Tom Nicholson, associate in research at the Duke Center for International Development (DCID) at Duke University’s Sanford School of Public Policy, is leading the project in partnership with Harvard Medical School’s Department of Global Health and Social Medicine, the Clinton Health Access Initiative and the Municipal Corporation of Chennai, India.

The initiative utilizes partnerships between activists, researchers, NGOs and health care providers at the local level to provide a comprehensive spectrum of care for people at all stages of the disease.

“We’re trying to create a model that brings a single city’s TB cases toward zero by actively searching for cases, using the best diagnostics and treating all forms of the disease,” Nicholson said. “We will see huge drops in mortality, as we have in projects all around the world, if we give TB treatment the resources and long-term attention it deserves.”

The event coincided with the launch of the Harvard Medical School Center for Global Health Delivery in Dubai, which hosted the event, and a special series in The Lancet on moving toward elimination of tuberculosis. The series features Dr. Salmaan Keshavjee of Harvard Medical School, director of the new center and lead researcher for the Zero TB Cities Project.

“In many countries, particularly outside the western world, people have not used comprehensive control strategies for tuberculosis, so the disease has come to be viewed as insurmountable,” Keshavjee told The Lancet. “We are trying to push comprehensive strategies that we know work.”

Chennai and Lima, Peru, have already announced their participation. Other TB care delivery partnerships in talks with the project include Kisumu, Kenya; Ho Chi Minh City, Vietnam; Karachi, Pakistan; and Vladimir Oblast in Russia.
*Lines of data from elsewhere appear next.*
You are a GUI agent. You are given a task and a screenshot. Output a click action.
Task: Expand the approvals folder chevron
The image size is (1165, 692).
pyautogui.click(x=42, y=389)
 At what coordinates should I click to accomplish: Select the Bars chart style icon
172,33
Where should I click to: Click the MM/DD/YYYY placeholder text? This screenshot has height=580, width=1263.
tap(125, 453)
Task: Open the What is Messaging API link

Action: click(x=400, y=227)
The Zero TB Cities Project is funded with support from Janssen Global, the public health arm of Janssen Pharmaceuticals, a subsidiary of Johnson & Johnson. It is strengthened by a collaboration with the Stop TB Partnership, which is housed at the United Nations Office for Project Services (UNOPS) in Geneva, Switzerland.
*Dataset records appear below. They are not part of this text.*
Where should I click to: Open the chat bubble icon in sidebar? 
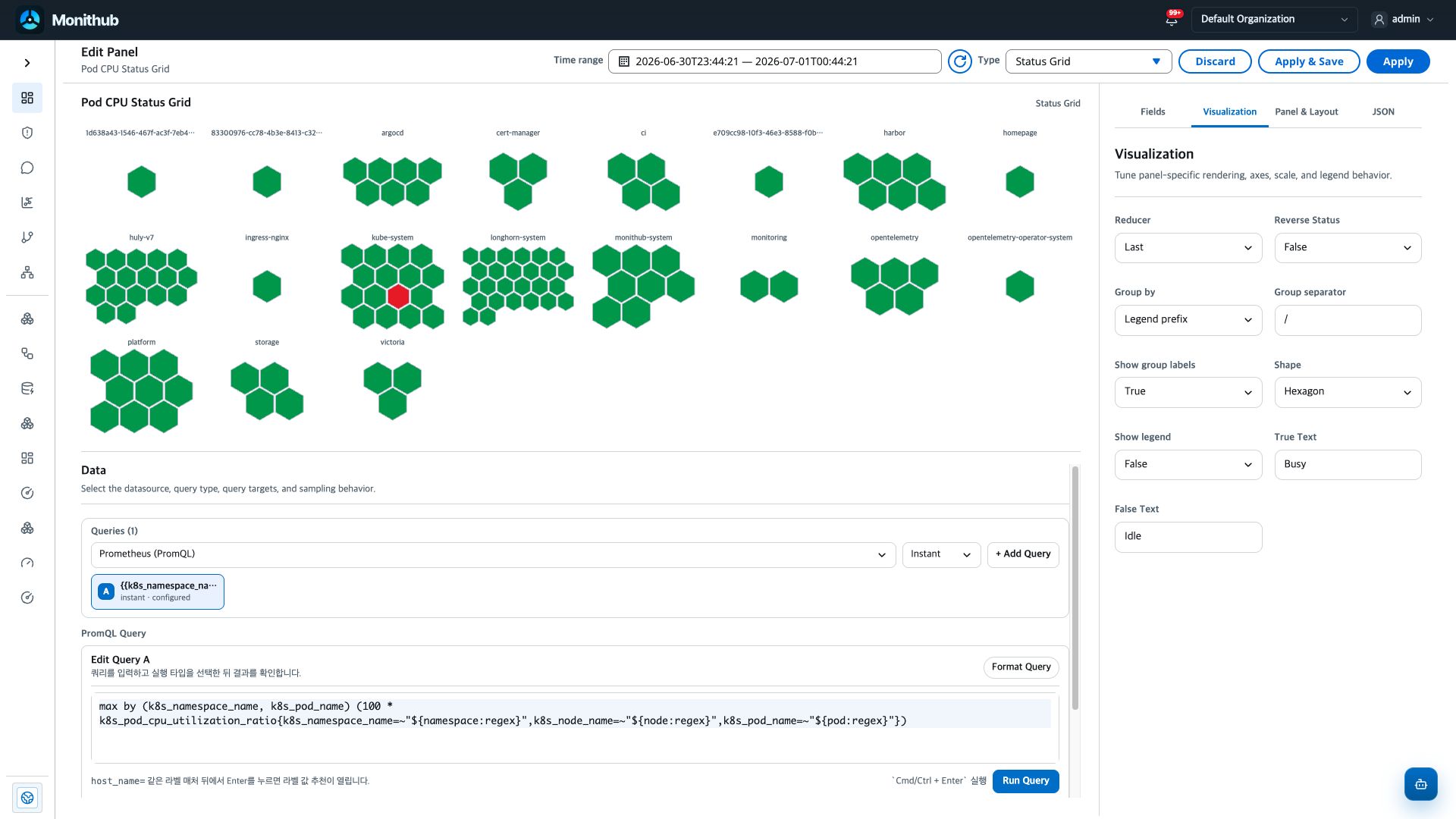coord(27,168)
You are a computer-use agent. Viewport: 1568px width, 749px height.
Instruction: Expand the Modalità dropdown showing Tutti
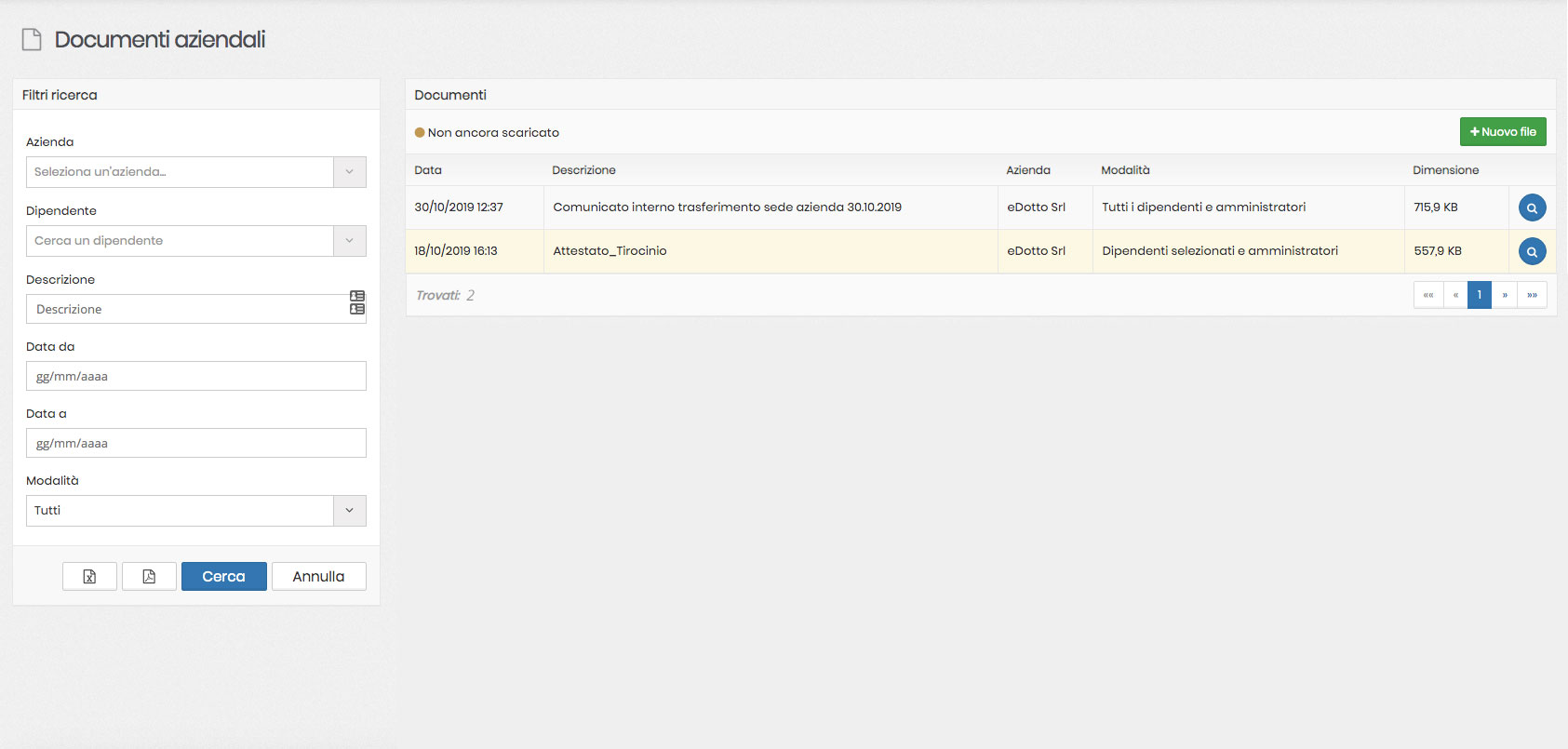(x=349, y=511)
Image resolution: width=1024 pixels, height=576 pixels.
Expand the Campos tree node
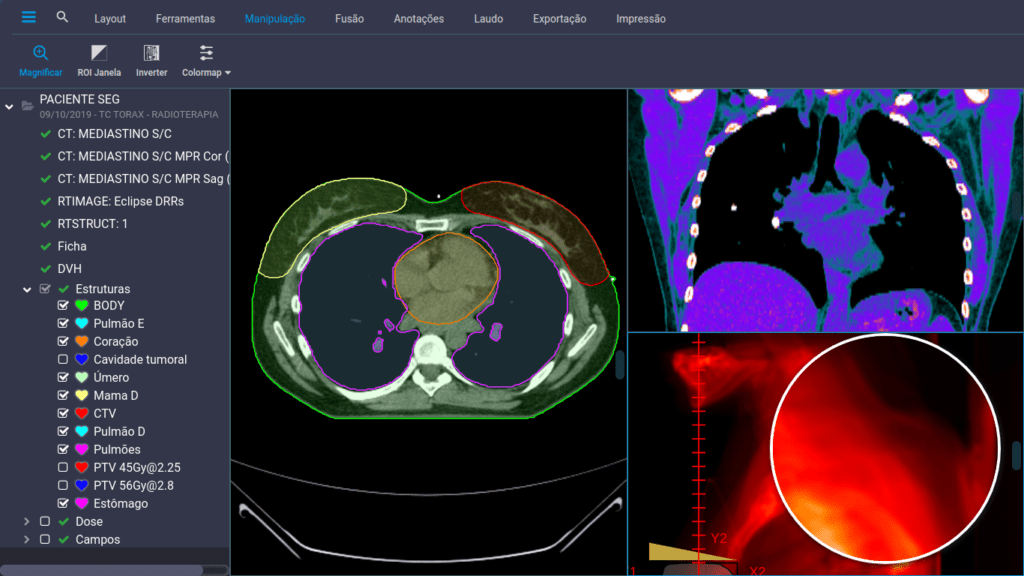click(x=27, y=540)
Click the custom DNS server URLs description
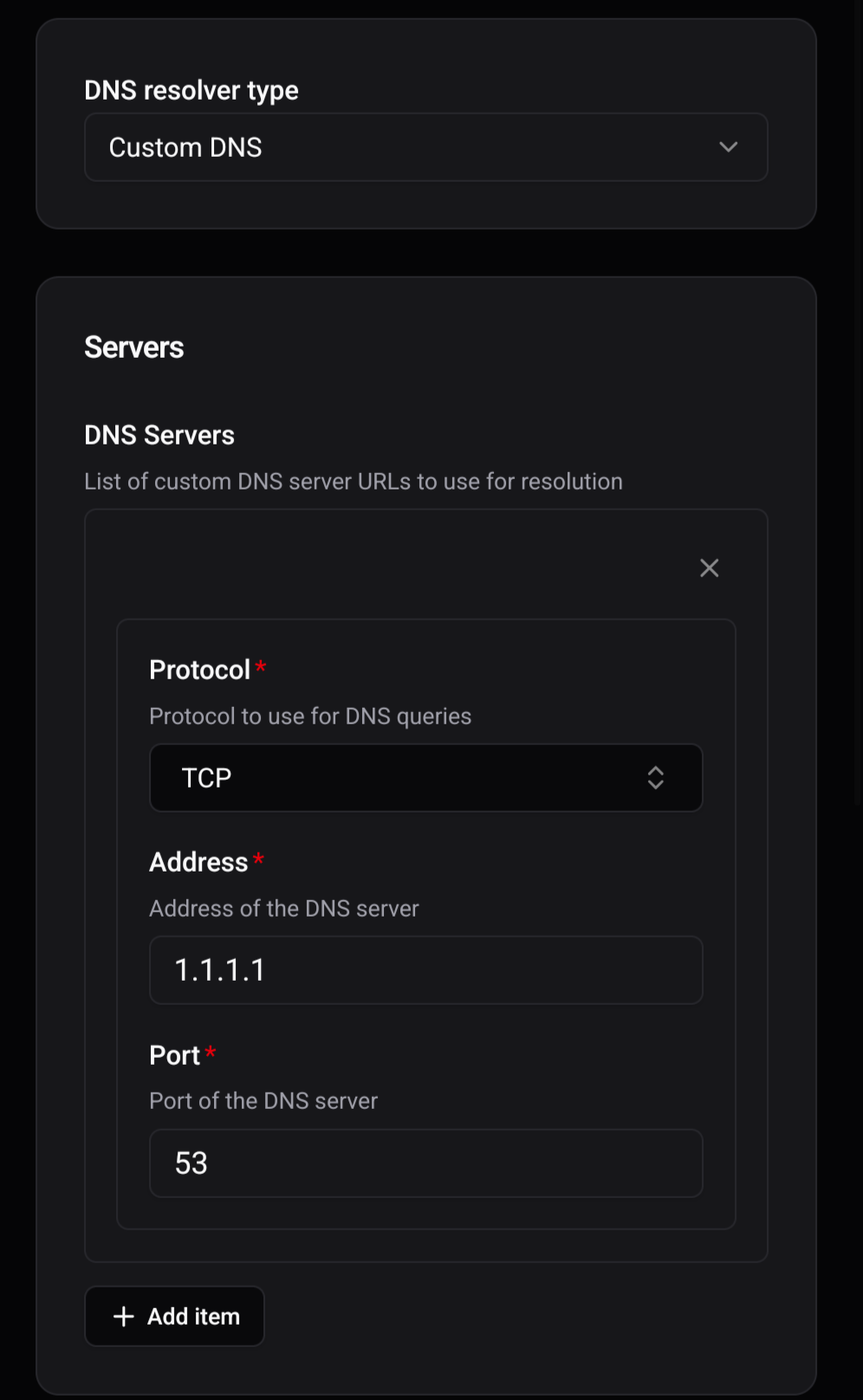863x1400 pixels. 354,482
Tuberculosis is one of the world’s deadliest diseases, affecting a third of the world’s population, according to the Centers for Disease Control and Prevention.

“There is no excuse for 1.7 million deaths per year from TB in the 21st century,” said Nicholson, a 2014 alumnus of Duke’s Master of International Development Policy program. “I have a hard time convincing myself to work in any other area, in terms of our potential impact on people’s lives.”